What you will do — Copy exactly the lines of the data below that run from the line holding "Home (166, 36)" through the line holding "Super Mario Kostüme (1058, 1301)", both ends included.

(Task input begins)

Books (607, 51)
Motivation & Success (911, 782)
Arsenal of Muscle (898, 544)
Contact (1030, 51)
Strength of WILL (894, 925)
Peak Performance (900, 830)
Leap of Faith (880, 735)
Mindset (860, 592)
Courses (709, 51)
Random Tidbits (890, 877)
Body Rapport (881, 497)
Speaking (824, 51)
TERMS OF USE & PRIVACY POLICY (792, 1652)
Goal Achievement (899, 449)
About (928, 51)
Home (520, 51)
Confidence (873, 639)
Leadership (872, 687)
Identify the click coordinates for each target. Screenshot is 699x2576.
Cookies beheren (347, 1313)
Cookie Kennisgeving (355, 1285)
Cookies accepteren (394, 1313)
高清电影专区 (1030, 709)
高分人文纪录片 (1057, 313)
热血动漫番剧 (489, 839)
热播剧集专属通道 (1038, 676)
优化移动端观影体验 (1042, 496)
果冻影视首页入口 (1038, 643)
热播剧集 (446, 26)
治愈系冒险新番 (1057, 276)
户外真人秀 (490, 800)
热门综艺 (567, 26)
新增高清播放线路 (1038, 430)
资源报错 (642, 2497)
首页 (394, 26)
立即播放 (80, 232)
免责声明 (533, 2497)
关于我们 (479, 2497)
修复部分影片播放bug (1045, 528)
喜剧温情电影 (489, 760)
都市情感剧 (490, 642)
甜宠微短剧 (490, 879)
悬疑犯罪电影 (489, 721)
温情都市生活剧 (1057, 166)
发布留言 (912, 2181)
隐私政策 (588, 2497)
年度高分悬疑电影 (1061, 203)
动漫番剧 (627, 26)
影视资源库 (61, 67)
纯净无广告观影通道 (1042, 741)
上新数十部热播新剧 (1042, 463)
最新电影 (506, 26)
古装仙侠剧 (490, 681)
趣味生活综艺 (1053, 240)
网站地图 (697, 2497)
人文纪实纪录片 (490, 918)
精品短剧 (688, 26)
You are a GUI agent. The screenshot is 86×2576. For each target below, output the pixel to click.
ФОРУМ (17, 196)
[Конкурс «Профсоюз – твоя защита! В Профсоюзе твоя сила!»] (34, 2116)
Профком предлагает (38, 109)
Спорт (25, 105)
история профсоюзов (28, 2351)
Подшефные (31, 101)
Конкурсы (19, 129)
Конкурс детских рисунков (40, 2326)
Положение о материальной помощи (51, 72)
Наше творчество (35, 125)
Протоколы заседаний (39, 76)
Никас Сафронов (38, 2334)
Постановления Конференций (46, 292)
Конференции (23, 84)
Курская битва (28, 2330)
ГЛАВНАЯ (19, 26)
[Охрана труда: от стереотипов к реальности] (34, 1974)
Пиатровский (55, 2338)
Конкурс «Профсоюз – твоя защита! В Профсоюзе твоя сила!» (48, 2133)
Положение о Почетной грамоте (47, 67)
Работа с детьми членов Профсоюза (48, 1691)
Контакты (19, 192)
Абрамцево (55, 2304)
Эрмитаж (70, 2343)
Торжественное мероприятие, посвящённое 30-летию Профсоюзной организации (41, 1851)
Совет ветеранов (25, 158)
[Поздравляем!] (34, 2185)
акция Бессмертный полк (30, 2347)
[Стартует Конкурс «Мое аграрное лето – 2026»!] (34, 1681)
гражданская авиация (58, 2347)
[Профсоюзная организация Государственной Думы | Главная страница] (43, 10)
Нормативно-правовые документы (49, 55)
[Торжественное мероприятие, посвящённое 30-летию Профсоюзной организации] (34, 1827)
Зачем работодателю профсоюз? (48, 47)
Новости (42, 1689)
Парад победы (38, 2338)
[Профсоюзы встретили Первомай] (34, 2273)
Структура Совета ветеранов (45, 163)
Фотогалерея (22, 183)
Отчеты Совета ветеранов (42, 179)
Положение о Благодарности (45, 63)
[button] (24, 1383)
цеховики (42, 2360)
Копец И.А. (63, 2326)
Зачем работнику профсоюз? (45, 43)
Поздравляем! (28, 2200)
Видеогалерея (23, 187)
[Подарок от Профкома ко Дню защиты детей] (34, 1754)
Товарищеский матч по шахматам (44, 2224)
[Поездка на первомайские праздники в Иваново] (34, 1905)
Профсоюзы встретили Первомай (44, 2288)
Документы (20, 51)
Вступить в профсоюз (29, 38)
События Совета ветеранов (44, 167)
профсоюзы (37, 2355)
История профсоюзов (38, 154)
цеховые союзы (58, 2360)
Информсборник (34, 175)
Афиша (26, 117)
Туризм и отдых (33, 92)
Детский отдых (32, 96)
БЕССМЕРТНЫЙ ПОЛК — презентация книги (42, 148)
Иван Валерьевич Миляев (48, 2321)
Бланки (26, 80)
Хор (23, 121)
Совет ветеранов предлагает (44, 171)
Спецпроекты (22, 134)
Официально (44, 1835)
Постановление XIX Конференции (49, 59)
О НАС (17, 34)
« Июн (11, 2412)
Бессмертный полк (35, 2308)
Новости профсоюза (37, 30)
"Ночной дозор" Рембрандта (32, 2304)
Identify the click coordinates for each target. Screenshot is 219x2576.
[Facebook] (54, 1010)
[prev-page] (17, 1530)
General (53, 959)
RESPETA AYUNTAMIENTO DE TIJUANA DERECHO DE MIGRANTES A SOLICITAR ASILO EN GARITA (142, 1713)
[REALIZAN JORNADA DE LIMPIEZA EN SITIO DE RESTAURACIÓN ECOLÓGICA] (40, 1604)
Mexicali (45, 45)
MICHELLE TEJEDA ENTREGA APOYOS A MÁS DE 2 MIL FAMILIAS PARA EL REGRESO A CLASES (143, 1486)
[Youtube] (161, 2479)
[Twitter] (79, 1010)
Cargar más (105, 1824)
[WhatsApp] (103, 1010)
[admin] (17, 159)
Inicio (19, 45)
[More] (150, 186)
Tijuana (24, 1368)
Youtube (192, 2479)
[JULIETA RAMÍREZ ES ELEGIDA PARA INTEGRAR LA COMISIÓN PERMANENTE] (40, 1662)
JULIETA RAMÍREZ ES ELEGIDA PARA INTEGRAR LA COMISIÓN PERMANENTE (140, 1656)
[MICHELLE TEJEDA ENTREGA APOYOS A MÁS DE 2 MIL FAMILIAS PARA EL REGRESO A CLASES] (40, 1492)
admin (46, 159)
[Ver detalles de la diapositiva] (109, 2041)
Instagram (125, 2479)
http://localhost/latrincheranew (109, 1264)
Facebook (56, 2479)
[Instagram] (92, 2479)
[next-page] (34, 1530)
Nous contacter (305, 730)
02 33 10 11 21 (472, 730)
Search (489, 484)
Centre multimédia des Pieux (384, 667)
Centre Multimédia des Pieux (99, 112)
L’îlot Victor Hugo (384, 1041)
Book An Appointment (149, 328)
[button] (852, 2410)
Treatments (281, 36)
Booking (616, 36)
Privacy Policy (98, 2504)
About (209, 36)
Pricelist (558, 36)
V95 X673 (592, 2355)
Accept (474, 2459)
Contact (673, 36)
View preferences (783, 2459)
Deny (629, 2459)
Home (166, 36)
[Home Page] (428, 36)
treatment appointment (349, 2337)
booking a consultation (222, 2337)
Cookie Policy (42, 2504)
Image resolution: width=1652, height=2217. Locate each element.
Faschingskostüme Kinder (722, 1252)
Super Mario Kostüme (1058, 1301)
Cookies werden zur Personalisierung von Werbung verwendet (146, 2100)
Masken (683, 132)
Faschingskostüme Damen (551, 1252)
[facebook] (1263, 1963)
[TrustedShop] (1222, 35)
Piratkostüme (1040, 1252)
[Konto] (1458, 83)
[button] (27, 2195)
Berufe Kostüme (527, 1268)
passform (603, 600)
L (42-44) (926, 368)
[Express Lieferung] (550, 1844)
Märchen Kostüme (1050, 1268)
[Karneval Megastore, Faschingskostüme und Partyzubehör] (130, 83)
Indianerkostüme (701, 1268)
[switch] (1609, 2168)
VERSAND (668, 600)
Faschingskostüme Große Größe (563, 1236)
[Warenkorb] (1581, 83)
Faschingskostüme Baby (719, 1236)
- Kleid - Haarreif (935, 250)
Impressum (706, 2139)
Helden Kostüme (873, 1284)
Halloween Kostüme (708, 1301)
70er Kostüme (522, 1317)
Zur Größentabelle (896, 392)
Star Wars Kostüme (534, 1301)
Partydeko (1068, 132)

(Task input ends)

Solved exercise —
Home (166, 36)
[Home Page] (428, 36)
treatment appointment (349, 2337)
booking a consultation (222, 2337)
Cookie Policy (42, 2504)
Image resolution: width=1652, height=2217. Locate each element.
Faschingskostüme Kinder (722, 1252)
Super Mario Kostüme (1058, 1301)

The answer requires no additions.